## What needs to be done
Retype each record below word for word, pictures excluded.

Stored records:
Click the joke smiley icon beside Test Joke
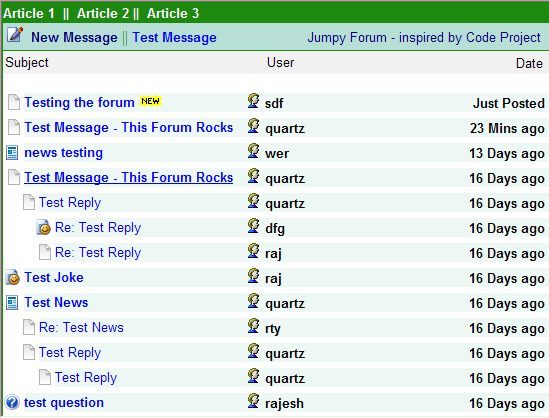The width and height of the screenshot is (549, 418). (x=13, y=277)
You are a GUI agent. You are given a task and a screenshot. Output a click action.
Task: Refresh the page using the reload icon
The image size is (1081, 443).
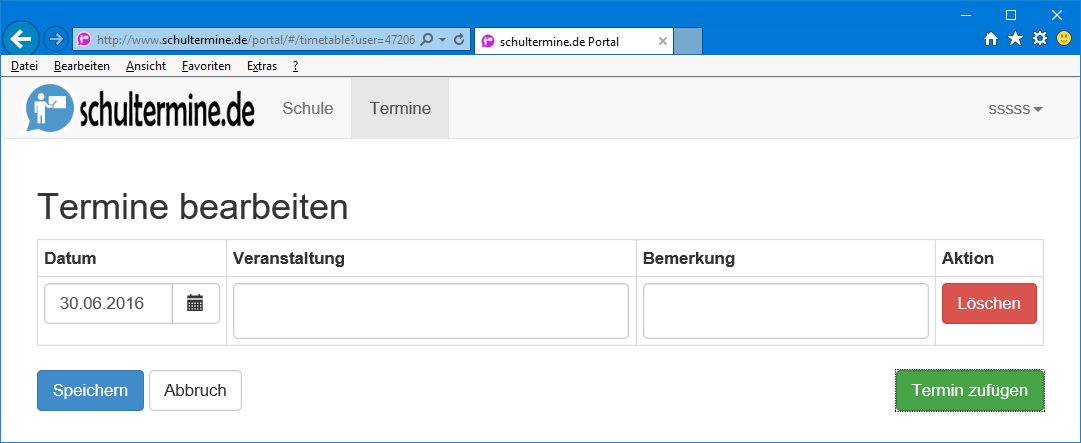[x=459, y=40]
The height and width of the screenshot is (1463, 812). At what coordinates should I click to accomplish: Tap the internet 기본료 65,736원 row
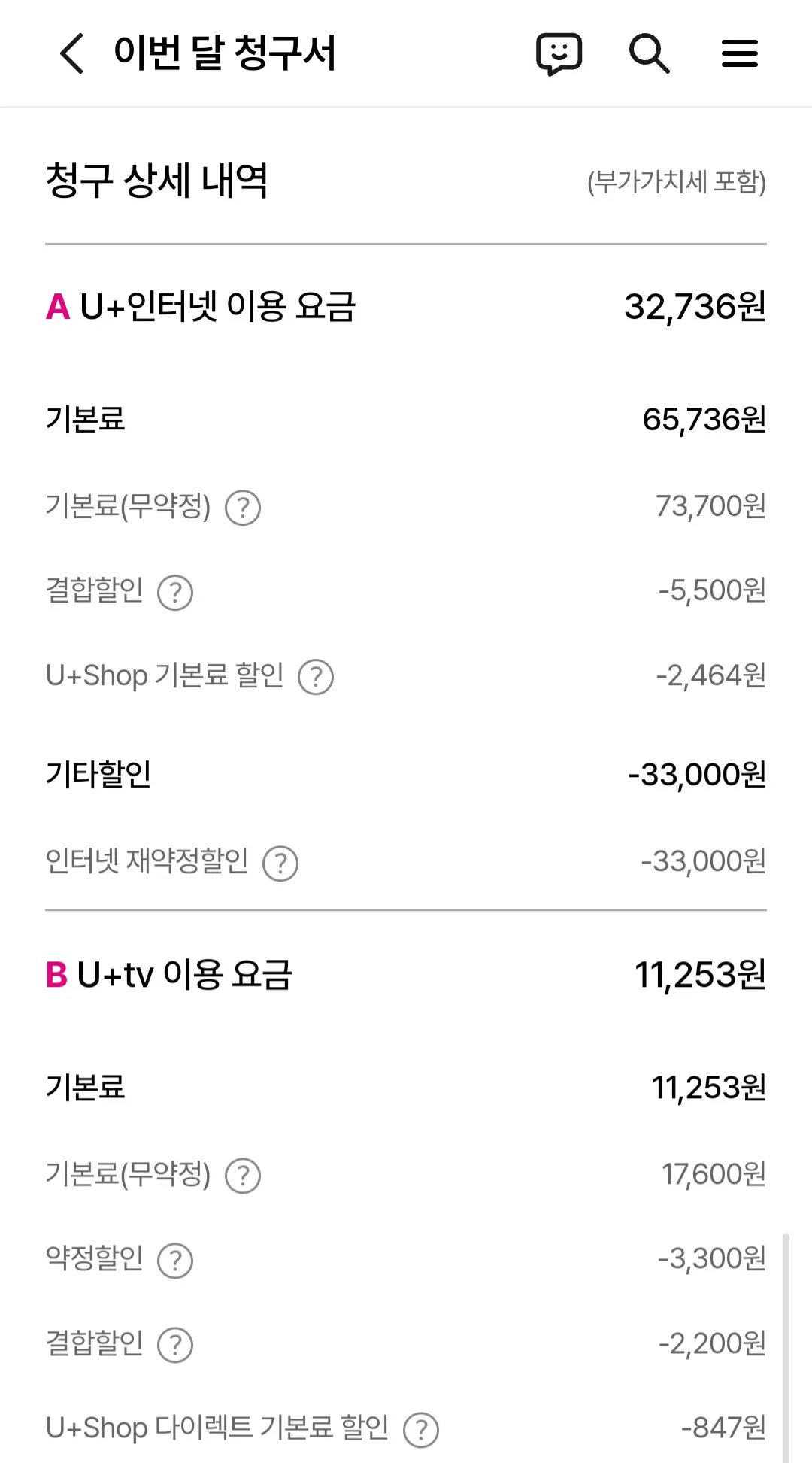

## Solution to this exercise
Click the joke smiley icon beside Test Joke
The width and height of the screenshot is (549, 418). (x=13, y=277)
You are a GUI agent. You are given a task and a screenshot. Output a click action.
Task: Refresh the page using the reload icon
The image size is (1081, 443).
[x=459, y=40]
The height and width of the screenshot is (1463, 812). At what coordinates should I click to accomplish: Tap the internet 기본료 65,736원 row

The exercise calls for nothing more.